PGA Tour happy with 2 events in Asia
The PGA Tour no longer is looking for new tournaments in Asia as it considers revamping the schedule so that a new season would start in the fall after the FedEx Cup is over.
PGA Tour commissioner Tim Finchem said Sunday that if players approve the idea of a fall start to the season, then it would be easy to give the HSBC Champions equal status as the other three World Golf Championships. That would include making prize money official.
That would give the PGA Tour two Asia stops - the Asia Pacific Classic in Malaysia and the HSBC Champions - which Finchem feels is adequate combined with the domestic tournaments.
The earliest a fall start could happen is 2013, and Finchem said much of that depends on a player meeting in January at Torrey Pines and the next policy board meeting in March.
''We have a combination set of changes in front of the players that would relate to restructuring the Nationwide Tour and maybe restarting the season in the fall,'' Finchem said. ''If we go down that road, it makes it a lot easier. And that's the road I'd like to go down.''
Tour officials have been studying a concept that would merge top Nationwide Tour players with PGA Tour players who fail to qualify for the FedEx Cup playoffs. They would play their own series of events to determine who gets tour cards for the following season, while qualifying school would offer Nationwide Tour cards.
If that happens, a new season could start with what is now the Fall Series, and it would include Malaysia and Shanghai. Both tournaments would offer official money and FedEx Cup points toward the following year.

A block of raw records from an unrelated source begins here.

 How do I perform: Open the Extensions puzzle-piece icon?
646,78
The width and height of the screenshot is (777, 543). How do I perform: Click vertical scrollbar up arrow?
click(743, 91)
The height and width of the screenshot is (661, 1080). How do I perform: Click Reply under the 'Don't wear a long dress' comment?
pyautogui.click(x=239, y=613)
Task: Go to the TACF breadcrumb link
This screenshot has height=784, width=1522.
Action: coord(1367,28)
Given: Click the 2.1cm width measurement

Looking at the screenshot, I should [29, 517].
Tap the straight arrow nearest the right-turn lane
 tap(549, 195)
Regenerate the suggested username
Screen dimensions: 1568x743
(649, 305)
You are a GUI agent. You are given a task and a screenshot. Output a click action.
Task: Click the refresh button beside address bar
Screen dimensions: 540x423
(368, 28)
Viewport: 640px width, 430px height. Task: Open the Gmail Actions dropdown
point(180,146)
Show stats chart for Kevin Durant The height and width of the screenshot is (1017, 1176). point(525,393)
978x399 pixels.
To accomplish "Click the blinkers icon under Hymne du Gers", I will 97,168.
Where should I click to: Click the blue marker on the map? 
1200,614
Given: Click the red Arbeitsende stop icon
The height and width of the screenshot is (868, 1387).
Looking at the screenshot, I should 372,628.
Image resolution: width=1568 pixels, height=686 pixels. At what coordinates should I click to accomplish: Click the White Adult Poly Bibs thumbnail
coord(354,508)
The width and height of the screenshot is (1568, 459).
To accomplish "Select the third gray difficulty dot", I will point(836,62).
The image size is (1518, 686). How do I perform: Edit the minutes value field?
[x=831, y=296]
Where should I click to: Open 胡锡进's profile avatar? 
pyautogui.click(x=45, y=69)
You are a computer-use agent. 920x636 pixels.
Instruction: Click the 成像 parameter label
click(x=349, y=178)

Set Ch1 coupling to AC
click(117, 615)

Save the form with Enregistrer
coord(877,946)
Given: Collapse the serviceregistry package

''There are issues with it,'' Finchem said. ''The players need to support us. We have some work to do, although I don't know of anyone who has huge problems with the specifics. But, change is change.''
HSBC is troubled that the PGA Tour does not consider it the same as the three WGC events in America. At the moment, the HSBC Champions only counts as official if a PGA Tour member wins, and even then it doesn't count toward a money list.
Finchem said HSBC could still get full status even if the Nationwide idea is rejected.
''We have options even if we don't go down that path with the structure of the tournament and what it means,'' Finchem said. ''We've looked at official money in the past. It's just cleaner if we get everything done under the FedEx umbrella.
Finchem's appearance in Shanghai two years ago raised speculation that he was looking to stake out an already crowded territory. Some referred to it as his ''Asian invasion.'' Finchem was on an 18-day trip through China, South Korea and Japan.
Now, however, he says two tournaments should be enough.
Asked if he were actively looking for a new tournament in Asia, Finchem replied, ''No.''
''But we're entertaining people who want to talk to us about it,'' he said. ''Right now, we feel like we have a game plan that's a really good schedule. You never know, so you always want to know what's available.''
As for the Asia Pacific Classic, Finchem said the field likely would be expanded if it were an official event. Bo Van Pelt won two weeks ago against a 47-man field, with 35 of them on the PGA Tour. He said the field still would be small compared with other PGA Tour events because of the weather.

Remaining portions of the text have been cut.